_Document extract:_

Matthew 10:40-42

Matthew 10:40-42

Pentecost 5 | 02.07.2023 | St. Mt 10:40-42 | Ryan Mills |

 [Jesus said to the twelve:] 40“Whoever welcomes you welcomes me, and whoever welcomes me welcomes the one who sent me. 41Whoever welcomes a prophet in the name of a prophet will receive a prophet’s reward; and whoever welcomes a righteous person in the name of a righteous person will receive the reward of the righteous; 42and whoever gives even a cup of cold water to one of these little ones in the name of a disciple—truly I tell you, none of these will lose their reward” (Matthew 10:40-42, NRSV).

In the Name of the Father, and of the Son +, and of the Holy Spirit.  Amen.

 

       Some of you know that my wife Kathleen and I met while we were both students at the Lutheran Seminary in Philadelphia. And when you live in Philadelphia and anybody comes to see you, you have to take them to see the most iconic thing in the city—no, not the Cheesesteak places, or the steps from ‘Rocky’—but the Liberty Bell.  The Liberty Bell was commissioned by the Pennsylvania Assembly in 1752, and after it arrived from England and was put up in what today is Independence Hall, on its first test ring it cracked almost in half.  But I guess there are no returns on bells, for over the years it was recast and repaired and forgotten about, and cracked again, but over the centuries has become kind of an icon of freedom. But the thing that most folks don’t know about the Liberty Bell is the inscription upon it, the message that this bell was to tell by its ringing. It’s a quotation from the Old Testament, from Leviticus 25: “Proclaim LIBERTY throughout the land, unto all the inhabitants thereof.”

_Short problem 1:_ From the sermon, reproduce the passage starting with "Pentecost 5 |" and going on through "Holy Spirit.  Amen.".
_Short problem 2:_
Answer these about the sermon:
(a) Which Bible translation is the Matthew passage quoted from?
(b) Who commissioned the Liberty Bell, and in what year?
(c) Which Old Testament book and chapter does the bell's inscription come from?
The items after the sermon have no connection to it.

_Excerpted records:_
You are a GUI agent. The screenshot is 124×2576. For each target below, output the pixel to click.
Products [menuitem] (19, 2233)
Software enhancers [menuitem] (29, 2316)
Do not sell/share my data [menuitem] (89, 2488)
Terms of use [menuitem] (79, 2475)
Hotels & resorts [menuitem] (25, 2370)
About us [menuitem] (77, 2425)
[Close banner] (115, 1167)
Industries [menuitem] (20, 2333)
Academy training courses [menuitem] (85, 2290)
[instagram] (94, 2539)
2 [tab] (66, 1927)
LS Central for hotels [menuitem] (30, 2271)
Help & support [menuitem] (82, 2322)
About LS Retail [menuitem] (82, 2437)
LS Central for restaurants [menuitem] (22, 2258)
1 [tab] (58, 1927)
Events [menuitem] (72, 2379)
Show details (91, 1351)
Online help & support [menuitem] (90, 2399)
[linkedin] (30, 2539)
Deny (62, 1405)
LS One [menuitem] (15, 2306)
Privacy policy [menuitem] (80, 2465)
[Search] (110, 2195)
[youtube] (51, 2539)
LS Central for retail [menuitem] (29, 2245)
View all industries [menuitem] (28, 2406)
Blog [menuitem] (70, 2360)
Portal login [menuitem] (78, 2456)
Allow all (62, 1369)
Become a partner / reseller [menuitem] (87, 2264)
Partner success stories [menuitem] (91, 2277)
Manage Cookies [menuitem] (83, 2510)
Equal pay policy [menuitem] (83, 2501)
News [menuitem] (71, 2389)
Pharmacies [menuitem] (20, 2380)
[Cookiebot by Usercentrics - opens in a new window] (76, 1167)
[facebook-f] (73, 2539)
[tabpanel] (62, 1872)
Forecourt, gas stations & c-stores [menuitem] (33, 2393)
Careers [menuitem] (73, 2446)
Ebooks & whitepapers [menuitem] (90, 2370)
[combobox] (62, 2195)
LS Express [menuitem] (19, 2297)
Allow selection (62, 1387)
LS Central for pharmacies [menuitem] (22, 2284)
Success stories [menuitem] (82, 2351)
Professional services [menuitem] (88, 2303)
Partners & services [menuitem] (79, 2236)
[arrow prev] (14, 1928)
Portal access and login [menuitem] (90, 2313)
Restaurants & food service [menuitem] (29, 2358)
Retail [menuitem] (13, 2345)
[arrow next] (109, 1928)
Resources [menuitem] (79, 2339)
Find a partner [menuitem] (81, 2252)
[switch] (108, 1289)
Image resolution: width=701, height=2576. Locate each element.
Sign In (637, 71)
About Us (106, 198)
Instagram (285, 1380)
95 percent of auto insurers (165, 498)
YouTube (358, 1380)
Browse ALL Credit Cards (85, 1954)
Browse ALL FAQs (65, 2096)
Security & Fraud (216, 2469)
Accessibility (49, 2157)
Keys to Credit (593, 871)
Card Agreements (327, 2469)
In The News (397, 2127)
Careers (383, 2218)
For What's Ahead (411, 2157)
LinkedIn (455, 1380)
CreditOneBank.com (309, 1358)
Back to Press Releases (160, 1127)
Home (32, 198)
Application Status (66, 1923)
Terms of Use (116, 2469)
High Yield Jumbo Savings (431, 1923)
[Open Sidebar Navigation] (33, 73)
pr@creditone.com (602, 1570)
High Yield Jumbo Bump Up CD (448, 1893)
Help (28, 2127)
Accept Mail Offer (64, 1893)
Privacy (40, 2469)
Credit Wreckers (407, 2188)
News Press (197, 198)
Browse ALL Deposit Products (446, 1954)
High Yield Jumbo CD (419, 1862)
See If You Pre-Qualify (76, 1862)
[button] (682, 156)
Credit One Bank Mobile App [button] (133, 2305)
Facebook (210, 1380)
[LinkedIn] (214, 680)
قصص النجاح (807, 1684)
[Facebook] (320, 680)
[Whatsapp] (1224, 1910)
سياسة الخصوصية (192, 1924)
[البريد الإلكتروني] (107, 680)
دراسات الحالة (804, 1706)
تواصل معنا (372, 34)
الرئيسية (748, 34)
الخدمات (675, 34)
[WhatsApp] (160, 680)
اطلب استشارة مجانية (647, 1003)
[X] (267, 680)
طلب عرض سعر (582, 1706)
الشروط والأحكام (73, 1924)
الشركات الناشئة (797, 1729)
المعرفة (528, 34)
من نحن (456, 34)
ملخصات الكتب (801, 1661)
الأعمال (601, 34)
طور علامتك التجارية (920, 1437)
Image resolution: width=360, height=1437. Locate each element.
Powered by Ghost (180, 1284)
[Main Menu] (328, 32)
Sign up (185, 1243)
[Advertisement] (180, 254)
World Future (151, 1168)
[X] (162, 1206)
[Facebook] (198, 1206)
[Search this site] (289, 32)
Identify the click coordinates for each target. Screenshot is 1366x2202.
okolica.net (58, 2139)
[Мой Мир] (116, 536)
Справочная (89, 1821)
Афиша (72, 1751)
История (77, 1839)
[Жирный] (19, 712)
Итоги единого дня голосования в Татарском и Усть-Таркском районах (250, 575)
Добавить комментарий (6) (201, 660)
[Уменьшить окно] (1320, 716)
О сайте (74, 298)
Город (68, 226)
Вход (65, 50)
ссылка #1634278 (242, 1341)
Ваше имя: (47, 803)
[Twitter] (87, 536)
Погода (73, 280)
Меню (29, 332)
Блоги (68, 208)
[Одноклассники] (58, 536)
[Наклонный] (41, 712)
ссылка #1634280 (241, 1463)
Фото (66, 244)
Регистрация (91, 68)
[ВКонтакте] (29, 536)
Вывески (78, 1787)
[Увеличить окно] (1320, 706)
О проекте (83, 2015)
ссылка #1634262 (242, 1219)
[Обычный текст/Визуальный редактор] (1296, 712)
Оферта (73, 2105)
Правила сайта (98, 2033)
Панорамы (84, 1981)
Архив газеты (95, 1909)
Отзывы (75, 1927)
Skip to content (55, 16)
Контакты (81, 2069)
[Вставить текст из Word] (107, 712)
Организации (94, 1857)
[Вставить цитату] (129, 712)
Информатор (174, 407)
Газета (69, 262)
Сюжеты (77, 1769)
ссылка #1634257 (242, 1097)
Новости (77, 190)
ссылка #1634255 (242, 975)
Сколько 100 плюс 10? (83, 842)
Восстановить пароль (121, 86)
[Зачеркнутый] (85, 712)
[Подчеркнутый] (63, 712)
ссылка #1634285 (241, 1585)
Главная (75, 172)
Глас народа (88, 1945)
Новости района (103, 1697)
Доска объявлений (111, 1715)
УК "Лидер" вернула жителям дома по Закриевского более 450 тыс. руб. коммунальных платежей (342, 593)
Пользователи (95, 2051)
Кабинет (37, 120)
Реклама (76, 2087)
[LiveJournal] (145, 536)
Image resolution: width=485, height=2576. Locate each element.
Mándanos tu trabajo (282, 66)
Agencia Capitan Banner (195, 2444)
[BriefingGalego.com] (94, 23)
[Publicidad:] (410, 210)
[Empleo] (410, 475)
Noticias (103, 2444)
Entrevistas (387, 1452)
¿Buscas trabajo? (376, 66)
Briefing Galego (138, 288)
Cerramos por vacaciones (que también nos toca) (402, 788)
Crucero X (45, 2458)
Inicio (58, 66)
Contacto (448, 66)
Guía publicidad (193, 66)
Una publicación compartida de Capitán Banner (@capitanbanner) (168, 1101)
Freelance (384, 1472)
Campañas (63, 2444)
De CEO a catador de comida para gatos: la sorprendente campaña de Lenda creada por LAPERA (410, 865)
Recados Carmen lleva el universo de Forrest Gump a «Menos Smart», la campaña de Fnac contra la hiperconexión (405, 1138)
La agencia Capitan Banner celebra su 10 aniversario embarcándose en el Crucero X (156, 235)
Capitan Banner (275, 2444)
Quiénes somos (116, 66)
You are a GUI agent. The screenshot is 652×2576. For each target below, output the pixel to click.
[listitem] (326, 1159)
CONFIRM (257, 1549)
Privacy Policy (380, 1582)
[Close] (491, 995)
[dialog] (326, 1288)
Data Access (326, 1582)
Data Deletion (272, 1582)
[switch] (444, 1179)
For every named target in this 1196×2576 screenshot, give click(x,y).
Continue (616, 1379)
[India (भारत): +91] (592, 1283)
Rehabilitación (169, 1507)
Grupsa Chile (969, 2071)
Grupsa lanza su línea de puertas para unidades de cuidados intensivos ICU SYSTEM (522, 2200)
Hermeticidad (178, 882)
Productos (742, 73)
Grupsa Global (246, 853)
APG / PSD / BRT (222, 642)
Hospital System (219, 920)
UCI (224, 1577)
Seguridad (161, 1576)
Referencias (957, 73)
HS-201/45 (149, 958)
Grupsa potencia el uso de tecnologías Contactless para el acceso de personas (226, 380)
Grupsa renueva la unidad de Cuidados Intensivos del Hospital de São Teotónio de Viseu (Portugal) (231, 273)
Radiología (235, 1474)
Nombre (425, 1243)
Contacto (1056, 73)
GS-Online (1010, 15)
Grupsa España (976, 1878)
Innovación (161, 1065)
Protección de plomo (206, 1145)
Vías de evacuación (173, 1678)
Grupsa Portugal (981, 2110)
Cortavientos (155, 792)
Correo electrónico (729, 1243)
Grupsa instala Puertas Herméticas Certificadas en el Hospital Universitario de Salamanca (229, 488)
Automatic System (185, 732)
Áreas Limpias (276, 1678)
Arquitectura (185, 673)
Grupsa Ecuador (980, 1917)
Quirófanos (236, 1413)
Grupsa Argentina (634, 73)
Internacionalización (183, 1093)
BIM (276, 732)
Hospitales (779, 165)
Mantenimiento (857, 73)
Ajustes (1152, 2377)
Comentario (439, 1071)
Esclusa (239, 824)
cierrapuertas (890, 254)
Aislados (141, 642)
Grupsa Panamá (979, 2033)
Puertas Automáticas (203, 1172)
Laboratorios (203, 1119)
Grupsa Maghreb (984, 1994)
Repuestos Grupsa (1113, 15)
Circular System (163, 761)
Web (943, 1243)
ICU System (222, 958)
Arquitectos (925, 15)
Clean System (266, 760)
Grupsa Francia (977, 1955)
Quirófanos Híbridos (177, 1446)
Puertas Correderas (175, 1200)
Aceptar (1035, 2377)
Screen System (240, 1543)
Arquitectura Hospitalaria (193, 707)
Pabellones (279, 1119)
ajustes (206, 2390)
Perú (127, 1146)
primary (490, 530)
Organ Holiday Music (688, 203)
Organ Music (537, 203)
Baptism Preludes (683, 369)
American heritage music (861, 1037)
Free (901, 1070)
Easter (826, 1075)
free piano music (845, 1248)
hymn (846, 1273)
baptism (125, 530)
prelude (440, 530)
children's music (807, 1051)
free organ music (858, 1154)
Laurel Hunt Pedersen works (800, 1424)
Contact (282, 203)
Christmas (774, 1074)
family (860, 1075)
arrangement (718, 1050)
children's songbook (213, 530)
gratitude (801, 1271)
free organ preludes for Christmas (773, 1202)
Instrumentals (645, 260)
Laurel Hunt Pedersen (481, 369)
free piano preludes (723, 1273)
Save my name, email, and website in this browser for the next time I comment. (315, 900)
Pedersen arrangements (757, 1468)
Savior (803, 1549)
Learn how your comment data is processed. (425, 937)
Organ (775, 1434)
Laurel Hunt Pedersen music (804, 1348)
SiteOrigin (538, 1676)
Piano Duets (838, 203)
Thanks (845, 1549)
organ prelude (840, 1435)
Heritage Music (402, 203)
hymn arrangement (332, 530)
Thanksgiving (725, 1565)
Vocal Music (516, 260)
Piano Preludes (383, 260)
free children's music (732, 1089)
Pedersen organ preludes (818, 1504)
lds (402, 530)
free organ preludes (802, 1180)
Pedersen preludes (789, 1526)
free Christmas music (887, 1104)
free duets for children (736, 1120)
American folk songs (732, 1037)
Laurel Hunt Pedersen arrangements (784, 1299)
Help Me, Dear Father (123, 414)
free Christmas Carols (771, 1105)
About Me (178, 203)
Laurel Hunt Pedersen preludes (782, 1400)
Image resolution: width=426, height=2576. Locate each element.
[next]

_Task response 1:_
Pentecost 5 | 02.07.2023 | St. Mt 10:40-42 | Ryan Mills |

 [Jesus said to the twelve:] 40“Whoever welcomes you welcomes me, and whoever welcomes me welcomes the one who sent me. 41Whoever welcomes a prophet in the name of a prophet will receive a prophet’s reward; and whoever welcomes a righteous person in the name of a righteous person will receive the reward of the righteous; 42and whoever gives even a cup of cold water to one of these little ones in the name of a disciple—truly I tell you, none of these will lose their reward” (Matthew 10:40-42, NRSV).

In the Name of the Father, and of the Son +, and of the Holy Spirit.  Amen.

_Task response 2:_
(a) The NRSV.
(b) The Pennsylvania Assembly, in 1752.
(c) Leviticus 25.